* Your objective: Take the entries that follow and return exactly the lines from the one holding "This screenshot has height=1272, width=952." through the one holding "The height and width of the screenshot is (884, 1016).", both included. Nothing else is needed.

* Supplied records:
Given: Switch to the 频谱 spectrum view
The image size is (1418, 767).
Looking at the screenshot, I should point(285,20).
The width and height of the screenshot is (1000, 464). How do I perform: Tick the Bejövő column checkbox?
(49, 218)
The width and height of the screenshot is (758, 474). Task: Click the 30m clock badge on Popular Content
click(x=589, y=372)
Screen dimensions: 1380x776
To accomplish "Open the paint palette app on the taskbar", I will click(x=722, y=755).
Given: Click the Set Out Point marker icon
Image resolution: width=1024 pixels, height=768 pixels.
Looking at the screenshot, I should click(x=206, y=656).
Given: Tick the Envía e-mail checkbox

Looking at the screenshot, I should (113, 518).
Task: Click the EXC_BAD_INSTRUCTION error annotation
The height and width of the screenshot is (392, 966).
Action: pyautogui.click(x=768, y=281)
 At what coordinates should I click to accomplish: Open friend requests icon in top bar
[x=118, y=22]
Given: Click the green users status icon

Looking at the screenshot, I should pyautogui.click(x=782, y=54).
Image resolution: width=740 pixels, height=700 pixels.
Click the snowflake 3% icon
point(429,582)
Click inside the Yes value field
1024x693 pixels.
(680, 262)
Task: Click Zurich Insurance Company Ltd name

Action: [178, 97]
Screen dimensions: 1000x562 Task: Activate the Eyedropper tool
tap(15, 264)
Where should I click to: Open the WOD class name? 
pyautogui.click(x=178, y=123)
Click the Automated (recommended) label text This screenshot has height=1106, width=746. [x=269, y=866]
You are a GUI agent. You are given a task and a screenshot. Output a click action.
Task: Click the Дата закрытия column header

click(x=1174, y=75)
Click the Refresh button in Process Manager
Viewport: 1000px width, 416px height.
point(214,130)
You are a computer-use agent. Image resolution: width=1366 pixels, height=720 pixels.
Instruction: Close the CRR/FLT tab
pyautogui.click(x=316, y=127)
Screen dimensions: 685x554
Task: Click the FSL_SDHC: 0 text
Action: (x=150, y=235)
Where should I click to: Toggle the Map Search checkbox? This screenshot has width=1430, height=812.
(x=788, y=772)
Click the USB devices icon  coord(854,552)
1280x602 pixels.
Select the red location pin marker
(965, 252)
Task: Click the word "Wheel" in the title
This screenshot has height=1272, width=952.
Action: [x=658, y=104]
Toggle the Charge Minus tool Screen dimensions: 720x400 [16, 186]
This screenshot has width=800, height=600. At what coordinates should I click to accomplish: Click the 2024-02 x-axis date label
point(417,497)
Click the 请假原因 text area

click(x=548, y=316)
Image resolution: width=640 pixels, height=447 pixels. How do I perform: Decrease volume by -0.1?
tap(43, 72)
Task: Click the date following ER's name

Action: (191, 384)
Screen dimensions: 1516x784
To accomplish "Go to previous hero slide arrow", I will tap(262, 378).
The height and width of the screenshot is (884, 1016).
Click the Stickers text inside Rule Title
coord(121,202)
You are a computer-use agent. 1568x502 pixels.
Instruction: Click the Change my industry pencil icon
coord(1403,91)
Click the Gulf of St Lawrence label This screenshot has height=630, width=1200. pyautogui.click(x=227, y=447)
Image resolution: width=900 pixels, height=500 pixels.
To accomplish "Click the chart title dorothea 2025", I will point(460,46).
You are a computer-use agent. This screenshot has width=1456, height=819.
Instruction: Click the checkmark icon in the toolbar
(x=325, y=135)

* Written response:
This screenshot has height=1272, width=952.
Action: [x=658, y=104]
Toggle the Charge Minus tool Screen dimensions: 720x400 [16, 186]
This screenshot has width=800, height=600. At what coordinates should I click to accomplish: Click the 2024-02 x-axis date label
point(417,497)
Click the 请假原因 text area

click(x=548, y=316)
Image resolution: width=640 pixels, height=447 pixels. How do I perform: Decrease volume by -0.1?
tap(43, 72)
Task: Click the date following ER's name

Action: (191, 384)
Screen dimensions: 1516x784
To accomplish "Go to previous hero slide arrow", I will tap(262, 378).
The height and width of the screenshot is (884, 1016).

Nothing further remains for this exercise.